- Born: c.1510 Riom, France
- Died: 2 December 1560 Melun, France

= Charles de Marillac =

French bishop and diplomat

Charles de Marillac (c.1510 - 2 December 1560) was a French prelate and diplomat.

==Career==

De Marillac was born in Riom and was, by the age of twenty-two, an advocate in parliament in Paris. Suspected, however, of sympathizing with the reformers, he deemed it prudent to leave Paris, and in 1535 went to the East with his cousin Jean de La Forest, the first French ambassador at Constantinople. Cunning and ambitious, he soon made his mark, and his cousin having died during his embassy, Marillac was appointed his successor.

He did not return from the East until 1538, when he was sent almost immediately to England, to replace Louis de Perreau, Sieur de Castillon, at the court of Henry VIII where he remained until 1543. He is known to have sent dispatches back to France detailing events such as the king's first meeting with his fourth wife Anne of Cleves, which resulted in the sudden downfall and demise of the seemingly all-powerful Thomas Cromwell, who was responsible for the ill-fated marriage. Marillac reported in the spring of 1540 that "Cromwell is tottering". While Henry, at first sight, found Anne of Cleves so unattractive that he could not consummate the marriage, Marillac was impressed by her gravity and dignity: though he did not think her a great beauty, in his view she would be a perfectly acceptable Queen of England (she was a distant relative of both the French and English royal families), and he seems to have found Henry's attitude to her rather baffling. He later noted drily that Cromwell was not dead more than a few months before the King was bewailing the loss of his finest minister, and, typically, blaming Cromwell's enemies for persuading him to destroy Cromwell on a trivial pretext. His dispatches are a valuable source of information about the English Court in this tumultuous period, although he was not an entirely reliable source. Marillac himself admitted that the vagaries of English politics were often beyond the understanding of foreigners "so great is the inconstancy of the English".

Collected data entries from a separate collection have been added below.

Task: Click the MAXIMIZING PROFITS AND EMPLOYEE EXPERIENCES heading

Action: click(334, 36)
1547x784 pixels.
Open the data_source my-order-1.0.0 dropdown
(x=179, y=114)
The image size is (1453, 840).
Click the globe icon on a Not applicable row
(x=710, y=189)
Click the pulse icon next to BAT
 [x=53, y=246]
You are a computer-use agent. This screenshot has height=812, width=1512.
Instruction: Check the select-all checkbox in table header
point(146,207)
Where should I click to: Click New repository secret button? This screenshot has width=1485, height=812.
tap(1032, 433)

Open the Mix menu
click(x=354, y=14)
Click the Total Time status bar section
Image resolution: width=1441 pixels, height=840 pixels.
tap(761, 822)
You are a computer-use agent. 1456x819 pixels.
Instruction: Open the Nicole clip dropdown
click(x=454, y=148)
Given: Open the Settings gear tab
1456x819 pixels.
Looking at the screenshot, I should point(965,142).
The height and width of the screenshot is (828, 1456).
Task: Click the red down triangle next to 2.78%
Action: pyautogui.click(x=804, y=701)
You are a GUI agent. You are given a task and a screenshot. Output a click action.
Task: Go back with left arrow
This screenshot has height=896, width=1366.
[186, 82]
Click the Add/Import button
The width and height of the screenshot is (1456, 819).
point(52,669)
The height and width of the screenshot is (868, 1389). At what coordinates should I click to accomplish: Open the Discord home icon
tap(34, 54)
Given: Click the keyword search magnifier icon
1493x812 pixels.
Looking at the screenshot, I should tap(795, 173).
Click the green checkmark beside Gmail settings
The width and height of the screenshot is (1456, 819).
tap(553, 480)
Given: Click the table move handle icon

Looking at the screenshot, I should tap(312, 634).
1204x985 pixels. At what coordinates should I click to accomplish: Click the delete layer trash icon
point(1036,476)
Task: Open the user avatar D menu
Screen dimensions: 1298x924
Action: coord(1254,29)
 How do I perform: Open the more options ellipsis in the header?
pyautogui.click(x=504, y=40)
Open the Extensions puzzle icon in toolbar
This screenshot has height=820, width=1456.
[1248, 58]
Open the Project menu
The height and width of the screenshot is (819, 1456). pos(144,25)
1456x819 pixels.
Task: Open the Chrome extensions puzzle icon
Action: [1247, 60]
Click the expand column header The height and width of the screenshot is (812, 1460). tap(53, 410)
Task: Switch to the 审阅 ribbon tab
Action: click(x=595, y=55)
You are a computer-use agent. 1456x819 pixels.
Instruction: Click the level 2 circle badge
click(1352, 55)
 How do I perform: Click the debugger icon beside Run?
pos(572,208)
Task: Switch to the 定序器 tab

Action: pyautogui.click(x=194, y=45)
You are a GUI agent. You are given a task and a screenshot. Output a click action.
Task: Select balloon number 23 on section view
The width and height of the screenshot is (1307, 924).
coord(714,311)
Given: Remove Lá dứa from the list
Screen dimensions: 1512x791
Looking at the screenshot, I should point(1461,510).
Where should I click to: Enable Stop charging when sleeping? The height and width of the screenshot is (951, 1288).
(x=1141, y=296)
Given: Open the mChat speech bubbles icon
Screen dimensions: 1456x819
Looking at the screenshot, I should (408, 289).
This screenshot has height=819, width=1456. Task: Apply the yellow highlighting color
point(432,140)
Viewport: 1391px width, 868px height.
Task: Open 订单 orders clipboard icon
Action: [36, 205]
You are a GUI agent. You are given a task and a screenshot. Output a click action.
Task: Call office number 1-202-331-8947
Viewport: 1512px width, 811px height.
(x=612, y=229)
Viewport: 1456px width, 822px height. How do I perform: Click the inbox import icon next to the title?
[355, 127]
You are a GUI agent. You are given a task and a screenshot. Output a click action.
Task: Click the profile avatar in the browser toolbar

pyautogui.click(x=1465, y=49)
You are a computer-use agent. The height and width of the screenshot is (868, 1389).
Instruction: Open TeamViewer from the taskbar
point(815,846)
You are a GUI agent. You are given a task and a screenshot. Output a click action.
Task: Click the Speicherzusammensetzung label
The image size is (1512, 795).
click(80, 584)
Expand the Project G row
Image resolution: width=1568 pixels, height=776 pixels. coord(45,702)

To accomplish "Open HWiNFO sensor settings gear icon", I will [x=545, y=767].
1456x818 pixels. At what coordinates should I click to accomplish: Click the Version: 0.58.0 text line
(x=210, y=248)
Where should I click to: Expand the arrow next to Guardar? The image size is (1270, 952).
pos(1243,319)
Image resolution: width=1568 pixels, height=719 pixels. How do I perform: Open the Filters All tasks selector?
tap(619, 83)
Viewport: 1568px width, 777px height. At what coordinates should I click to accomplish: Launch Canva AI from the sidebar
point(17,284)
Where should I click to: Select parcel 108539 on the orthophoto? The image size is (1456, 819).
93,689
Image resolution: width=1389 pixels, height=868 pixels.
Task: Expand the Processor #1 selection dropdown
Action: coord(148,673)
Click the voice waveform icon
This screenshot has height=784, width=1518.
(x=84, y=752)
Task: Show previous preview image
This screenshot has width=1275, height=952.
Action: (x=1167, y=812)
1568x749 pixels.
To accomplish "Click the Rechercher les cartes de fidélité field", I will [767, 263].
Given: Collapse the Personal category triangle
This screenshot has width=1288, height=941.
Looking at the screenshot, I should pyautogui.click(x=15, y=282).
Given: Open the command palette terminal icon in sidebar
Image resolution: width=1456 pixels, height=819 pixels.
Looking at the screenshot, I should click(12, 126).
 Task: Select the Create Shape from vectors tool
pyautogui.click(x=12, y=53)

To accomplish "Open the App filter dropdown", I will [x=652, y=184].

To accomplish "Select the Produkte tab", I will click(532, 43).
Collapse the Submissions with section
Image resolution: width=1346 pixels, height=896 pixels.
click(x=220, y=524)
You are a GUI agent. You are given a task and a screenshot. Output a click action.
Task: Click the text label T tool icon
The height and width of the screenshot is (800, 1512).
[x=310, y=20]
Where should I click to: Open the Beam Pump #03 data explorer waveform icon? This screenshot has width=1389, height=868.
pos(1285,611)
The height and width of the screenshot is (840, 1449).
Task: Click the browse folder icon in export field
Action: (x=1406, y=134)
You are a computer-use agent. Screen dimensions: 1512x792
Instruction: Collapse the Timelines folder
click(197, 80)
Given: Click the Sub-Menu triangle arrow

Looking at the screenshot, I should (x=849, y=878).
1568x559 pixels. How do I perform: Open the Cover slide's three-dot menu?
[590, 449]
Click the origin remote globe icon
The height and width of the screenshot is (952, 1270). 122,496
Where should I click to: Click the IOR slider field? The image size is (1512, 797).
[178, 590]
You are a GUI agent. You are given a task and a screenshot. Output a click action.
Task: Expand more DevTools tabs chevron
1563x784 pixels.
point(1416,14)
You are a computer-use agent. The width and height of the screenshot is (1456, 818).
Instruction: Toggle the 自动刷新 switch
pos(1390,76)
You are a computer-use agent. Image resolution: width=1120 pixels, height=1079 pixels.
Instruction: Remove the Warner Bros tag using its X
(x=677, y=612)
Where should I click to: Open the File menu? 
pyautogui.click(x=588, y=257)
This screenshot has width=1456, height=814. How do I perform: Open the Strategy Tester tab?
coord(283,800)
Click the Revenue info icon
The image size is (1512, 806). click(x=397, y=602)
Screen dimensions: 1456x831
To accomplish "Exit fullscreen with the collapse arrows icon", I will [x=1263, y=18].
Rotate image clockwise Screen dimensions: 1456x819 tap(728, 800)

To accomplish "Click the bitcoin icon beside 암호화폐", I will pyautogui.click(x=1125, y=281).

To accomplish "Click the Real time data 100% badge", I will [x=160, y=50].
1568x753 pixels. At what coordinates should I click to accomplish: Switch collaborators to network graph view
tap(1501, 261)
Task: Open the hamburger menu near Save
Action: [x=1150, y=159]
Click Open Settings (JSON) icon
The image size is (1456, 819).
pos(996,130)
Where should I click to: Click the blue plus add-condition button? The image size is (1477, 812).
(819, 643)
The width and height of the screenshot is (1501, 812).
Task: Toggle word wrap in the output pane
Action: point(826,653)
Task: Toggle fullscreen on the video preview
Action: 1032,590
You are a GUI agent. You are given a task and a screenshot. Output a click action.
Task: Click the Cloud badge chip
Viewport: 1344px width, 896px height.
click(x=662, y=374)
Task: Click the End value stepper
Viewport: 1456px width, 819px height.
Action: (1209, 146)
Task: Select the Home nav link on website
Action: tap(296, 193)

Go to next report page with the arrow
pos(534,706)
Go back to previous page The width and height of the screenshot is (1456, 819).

He retained his influence during the reign of Henry II, fulfilling important missions in Switzerland and later at the imperial court (1547–1551), and at the courts of the German princes (1553–1554). In 1555 he was one of the French deputies at the conferences held at Mark near Ardres to discuss peace with England. His two last missions were at Rome (1557) and at the Diet of Augsburg (1559). In 1550 he was given the bishopric of Vannes, and in 1557 the archbishopric of Vienne; he also became a member of the privy council. He distinguished himself as a statesman at the Assembly of Notables at Fontainebleau in 1560, when he delivered an exceedingly brilliant discourse, in which he opposed the policy of violence and demanded a national council and the assembly of the states-general. Irritated by his opposition, the Guises compelled him to leave the court, and he died on 2 December of the same year, at Melun, France.

==Works==
Works by Marillac include:
- Discours sur la rupture de la Trève en l'an 1556 (Paris, 1556)
- Sommaire de l'ambassade en Allemagne de feu Mr. l'archevesque de Vienne en l'an 1550, published in Ranke's Deutsche Geschichte im Zeitalter der Reformation, vol. vi. (Leipzig, 1882).